Does D have too many features?

Simen Kjaeraas simen.kjaras at gmail.com
Mon Apr 30 17:16:47 PDT 2012


On Tue, 01 May 2012 01:20:53 +0200, akaz <nemo at utopia.com> wrote:

> *the confusion between . and -> operators (yes, I know the latter does  
> not exist in D, is just for talking first here) for classes and structs  
> and why classes are or are not pointers and why structs behave  
> differently (or, at least, this is how I perceive it) and why not the  
> pointer syntax is not used if they are pointers (well, references) and  
> so on (yes, I am a bit dizzy, but is not entirely my fault; it's also  
> D's).

Really? This is one of the big pluses to me.
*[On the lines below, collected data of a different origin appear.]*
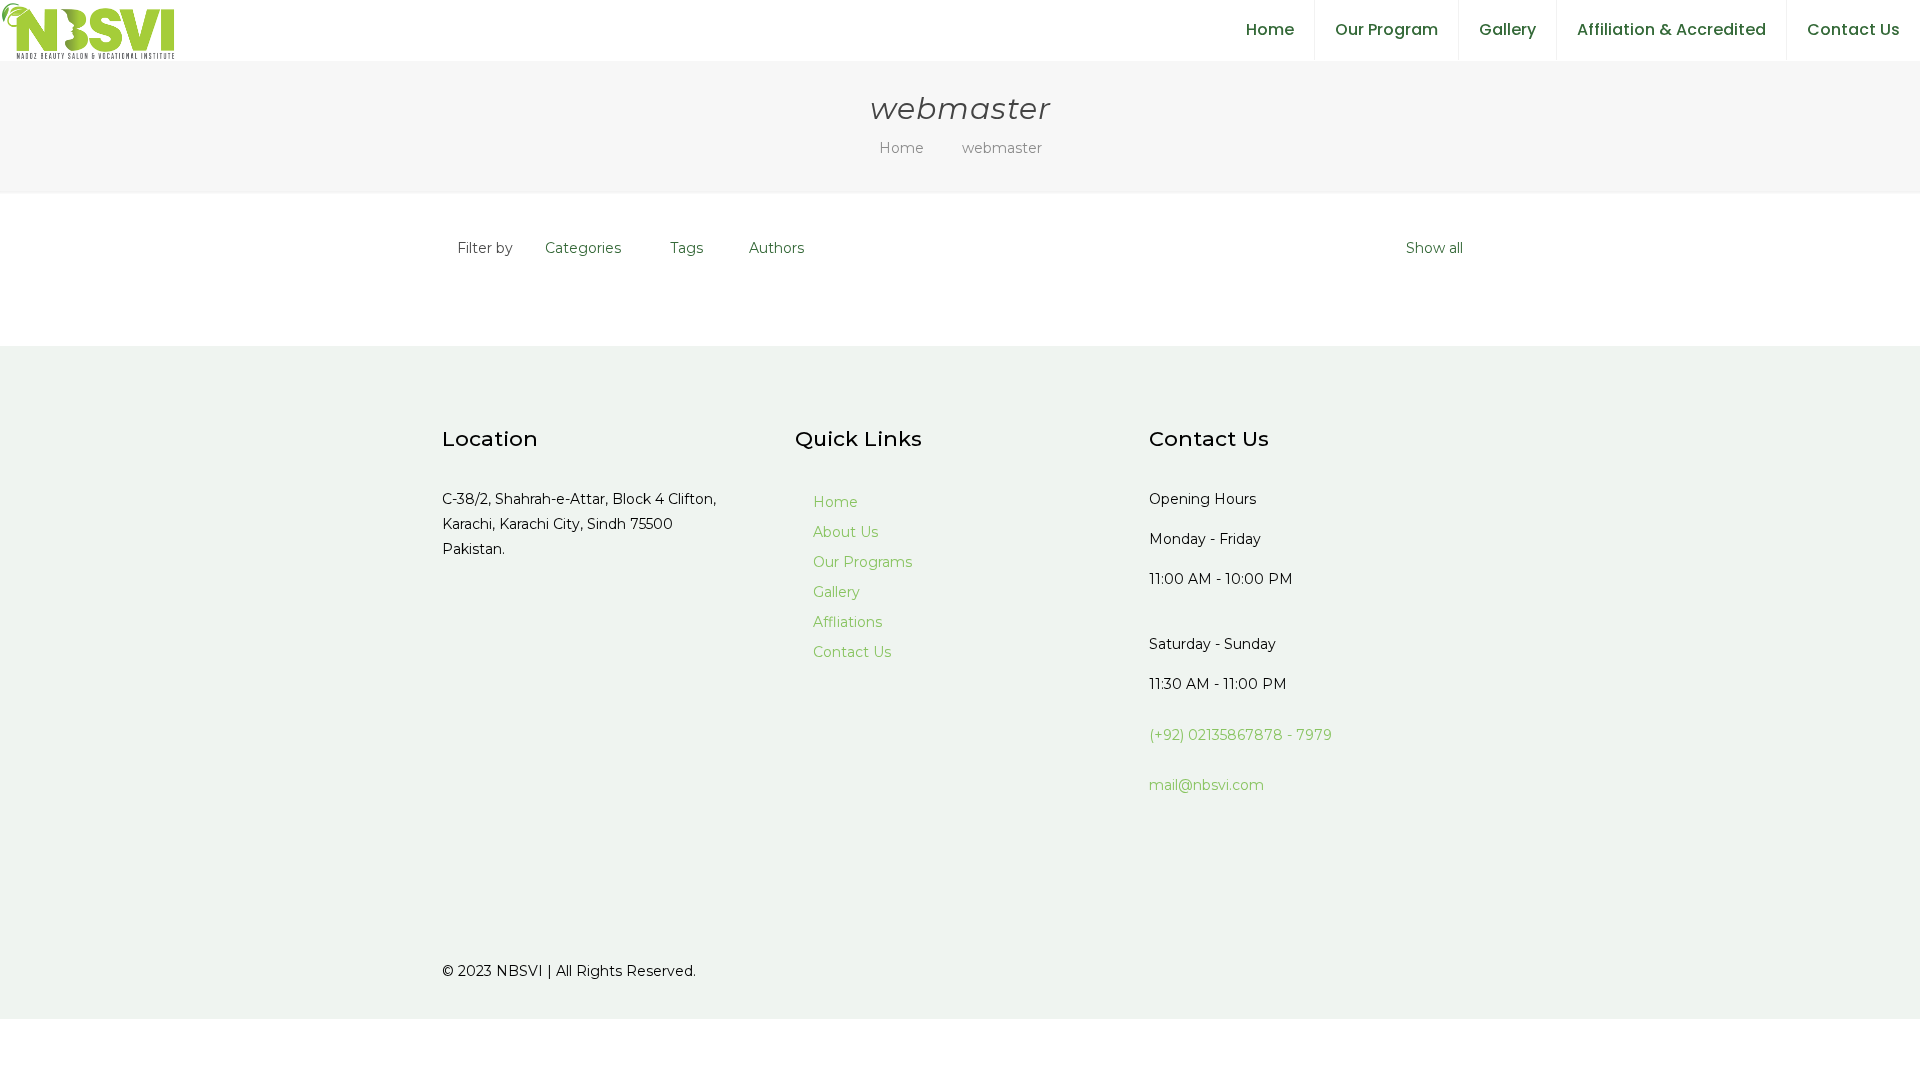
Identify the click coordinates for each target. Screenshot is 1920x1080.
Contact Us (850, 652)
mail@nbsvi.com (1206, 785)
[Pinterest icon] (1387, 970)
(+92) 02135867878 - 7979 (1240, 735)
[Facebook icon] (1345, 970)
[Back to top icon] (1457, 971)
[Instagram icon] (1408, 970)
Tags (686, 248)
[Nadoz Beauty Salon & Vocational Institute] (88, 30)
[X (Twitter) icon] (1366, 970)
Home (901, 148)
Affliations (845, 622)
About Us (843, 532)
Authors (776, 248)
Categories (583, 248)
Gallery (834, 592)
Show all (1434, 248)
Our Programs (860, 562)
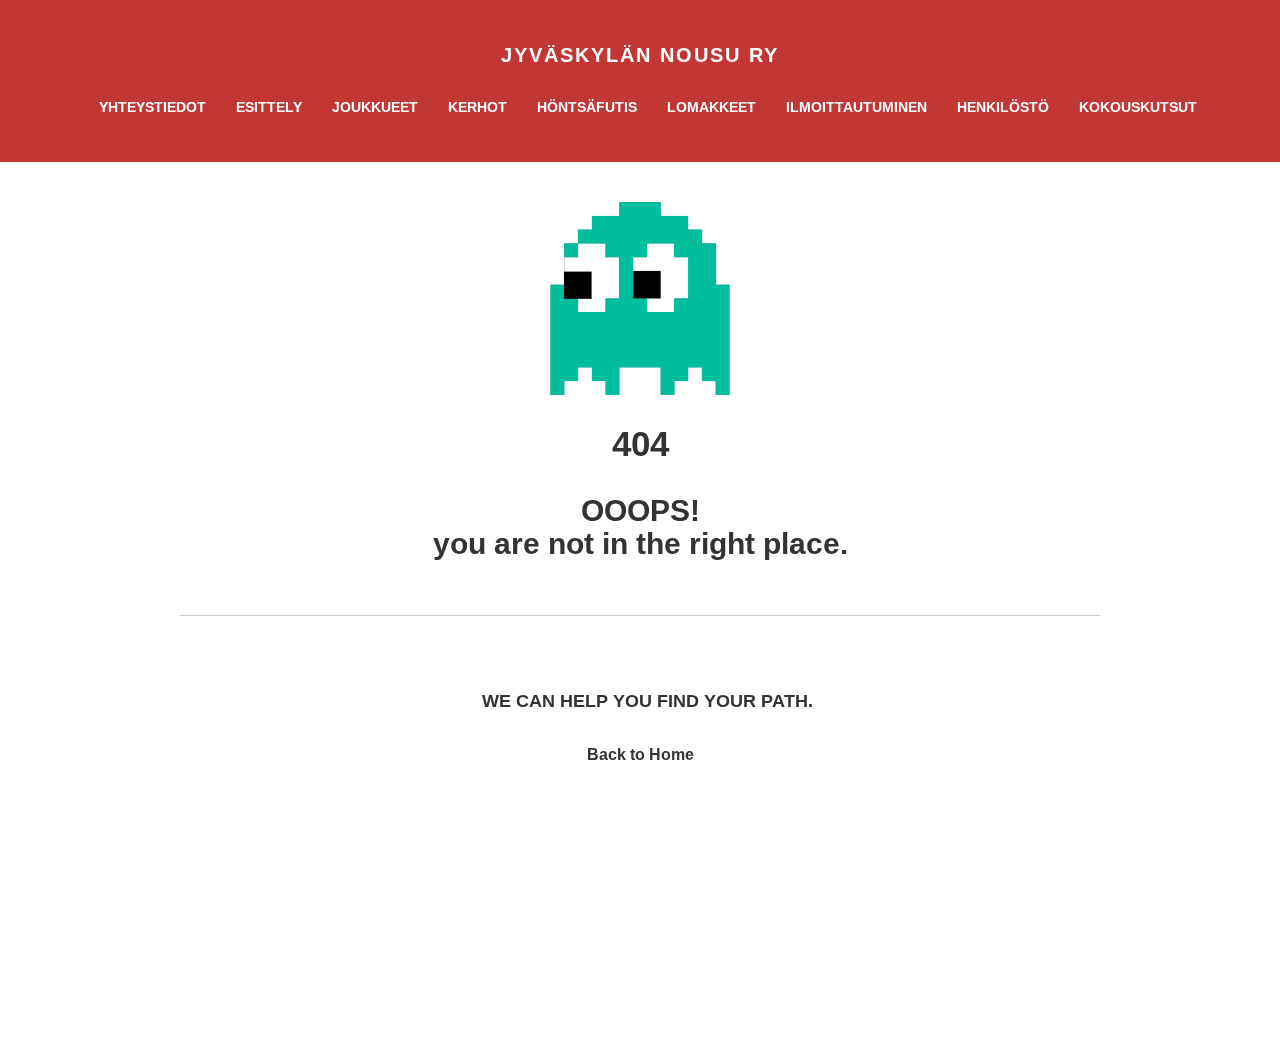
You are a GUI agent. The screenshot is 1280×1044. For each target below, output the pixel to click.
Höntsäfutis (587, 107)
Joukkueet (375, 107)
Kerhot (477, 107)
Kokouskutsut (1138, 107)
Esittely (269, 107)
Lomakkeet (711, 107)
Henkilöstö (1003, 107)
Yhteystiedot (152, 107)
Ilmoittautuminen (856, 107)
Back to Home (640, 754)
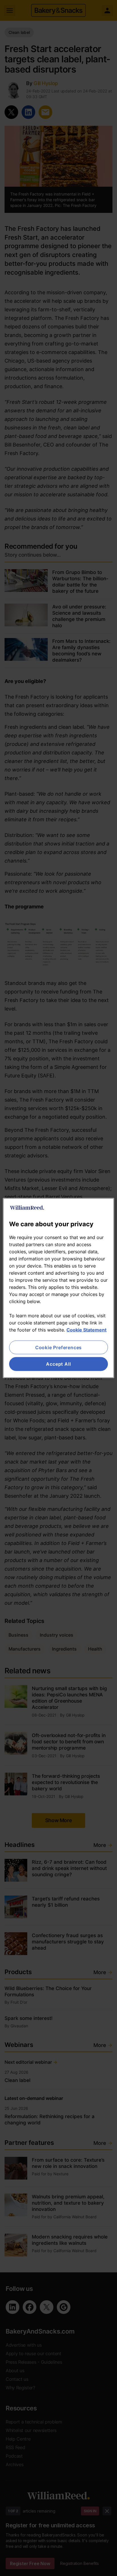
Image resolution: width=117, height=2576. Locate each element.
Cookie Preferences (58, 1347)
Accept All (58, 1364)
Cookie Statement (86, 1330)
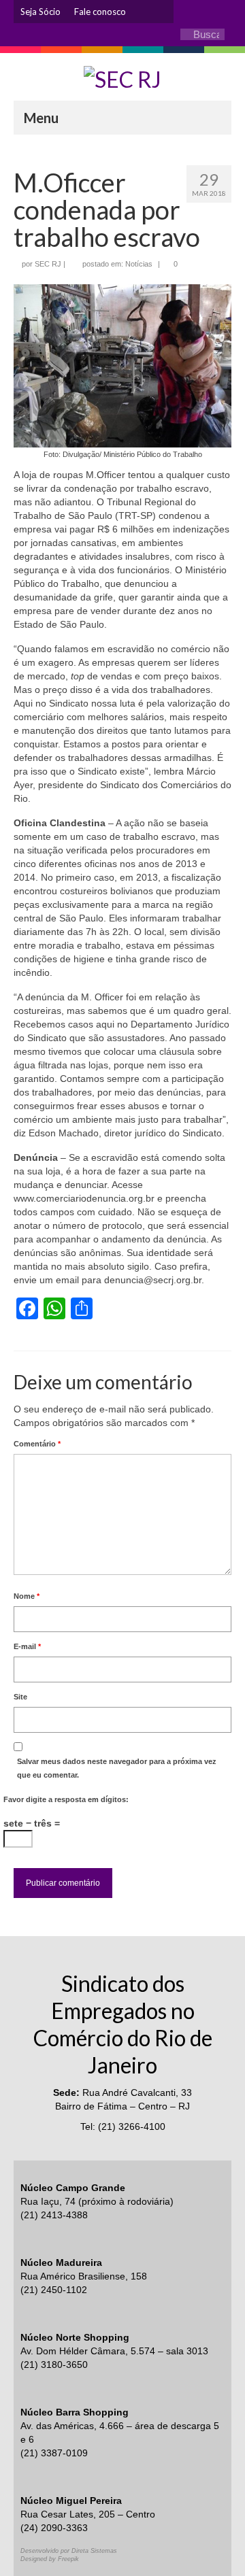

> *the writing of the p[0..len] that you need to use when some other code  
> (C code) passes you the pointer to data and the length (I just do not  
> like it)

While I can agree it's not perfect, I have a hard time seeing a better
solution. Somewhere the information has to be combined to create a proper
array.


> *it is also my impression that you cannot declare int[]  
> x=<<some_initialization>> as a static array with length filled in by  
> compiler at the compile time, since the length is known? instead, x is  
> interpreted as a dynamic array (which, also, I do not like that same  
> syntax, or very similar, is used for both concepts).

Agreed.



> *the fact that the calling of a function bears no indication if you  
> modify or not the passed variable (I much prefer the C-ish style of  
> foo(a,&b); where you *almost* know that b will be modified)

Yeah. C# truly got this right with its enforcement of marking passed
parameters ref or out. I'd really like that for D too.